**Given data**
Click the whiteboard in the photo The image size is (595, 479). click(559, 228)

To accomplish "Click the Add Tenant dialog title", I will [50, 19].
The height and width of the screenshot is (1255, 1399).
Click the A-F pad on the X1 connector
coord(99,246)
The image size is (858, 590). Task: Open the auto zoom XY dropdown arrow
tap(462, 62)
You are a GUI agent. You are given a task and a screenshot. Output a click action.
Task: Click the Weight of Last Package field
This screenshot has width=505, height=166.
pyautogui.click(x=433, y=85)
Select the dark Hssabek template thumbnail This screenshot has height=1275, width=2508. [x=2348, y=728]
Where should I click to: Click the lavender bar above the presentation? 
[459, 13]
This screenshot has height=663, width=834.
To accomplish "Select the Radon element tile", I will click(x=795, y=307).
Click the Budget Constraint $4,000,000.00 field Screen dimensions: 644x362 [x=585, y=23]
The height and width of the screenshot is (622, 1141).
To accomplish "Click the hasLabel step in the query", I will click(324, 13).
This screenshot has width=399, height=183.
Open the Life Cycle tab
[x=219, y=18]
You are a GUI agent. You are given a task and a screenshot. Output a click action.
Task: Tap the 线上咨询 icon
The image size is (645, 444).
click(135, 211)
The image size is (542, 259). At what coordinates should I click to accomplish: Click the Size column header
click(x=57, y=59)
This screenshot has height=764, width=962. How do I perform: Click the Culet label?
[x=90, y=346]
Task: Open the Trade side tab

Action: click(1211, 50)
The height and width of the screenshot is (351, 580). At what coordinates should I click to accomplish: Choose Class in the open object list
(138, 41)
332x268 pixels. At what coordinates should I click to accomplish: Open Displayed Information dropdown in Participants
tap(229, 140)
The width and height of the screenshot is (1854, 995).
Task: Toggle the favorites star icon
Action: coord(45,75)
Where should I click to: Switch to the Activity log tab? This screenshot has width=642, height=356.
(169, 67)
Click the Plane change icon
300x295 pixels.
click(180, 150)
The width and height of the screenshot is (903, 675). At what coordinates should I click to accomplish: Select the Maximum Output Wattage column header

**Exercise prompt**
Search the data above for the string "will". Report every line where it is found.

**Reply to the task**
To accomplish "Click the Add Tenant dialog title", I will [50, 19].
To accomplish "Select the Radon element tile", I will click(x=795, y=307).
To accomplish "Click the hasLabel step in the query", I will click(324, 13).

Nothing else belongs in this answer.